= FreeTDS =

FreeTDS is a free software programming library, a re-implementation of the Tabular Data Stream protocol. It can be used in place of Sybase's db-lib or ct-lib libraries. It also includes an ODBC library. It allows many open source applications such as Perl and PHP (or any C or C++ program) to connect to Sybase ASE or Microsoft SQL Server.

FreeTDS is a source code library, not a program in and of itself. Users generally compile the library from source and link another program to the library to allow the other program to use the FreeTDS API. However, recent releases of FreeTDS do include some client programs, such as fisql (a replacement for the isql utility programs distributed by Sybase and Microsoft). FreeTDS is licensed under terms of the GNU Lesser General Public License.

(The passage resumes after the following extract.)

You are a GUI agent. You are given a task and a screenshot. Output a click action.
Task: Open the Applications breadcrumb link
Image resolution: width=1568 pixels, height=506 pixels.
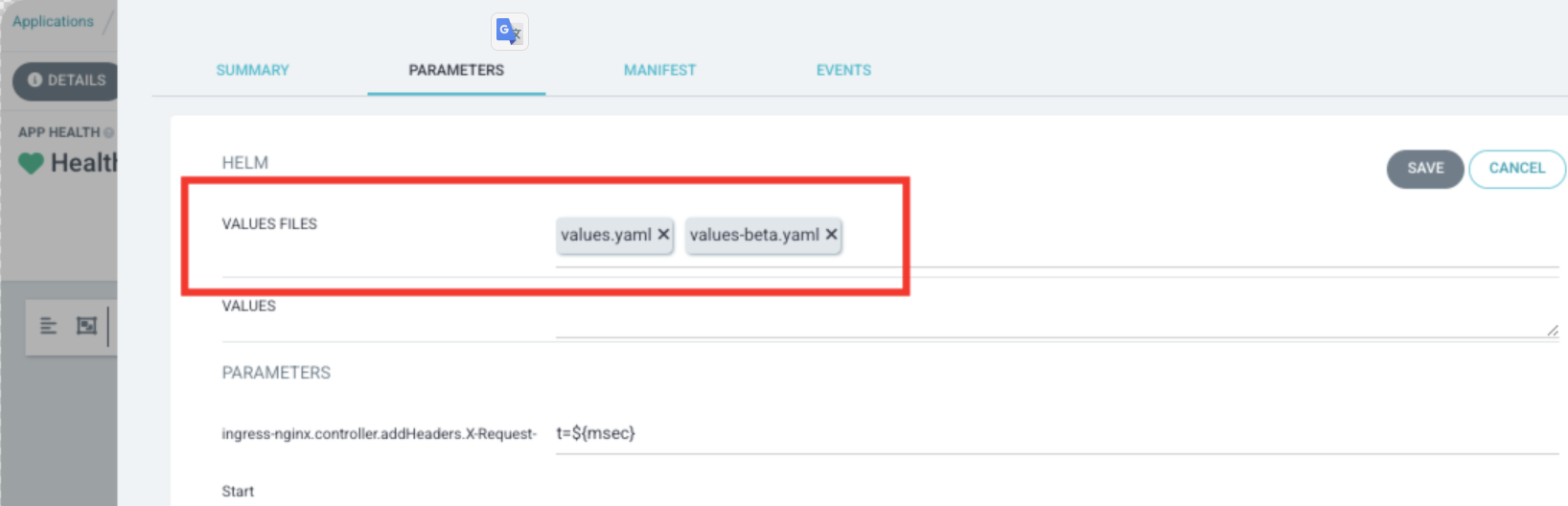(x=53, y=21)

For scripting languages, FreeTDS is used in conjunction with a module for that language such as DBD::Sybase in Perl, Python-Sybase for Python, or Ruby DBI for Ruby

jTDS is a Java implementation of FreeTDS, available on SourceForge. jBCP extends jTDS to include Sybase Bulk Copy Program (BCP) extensions.

==History==
FreeTDS began in early 1997, when Brian Bruns started the project to run DB-Library programs on Linux and provide an open-source implementation of the TDS protocol. Early work focused on DB-Library and TDS 5.0, and later expanded to include a CT-Library-compatible layer, ODBC support, and newer TDS versions such as 7.0.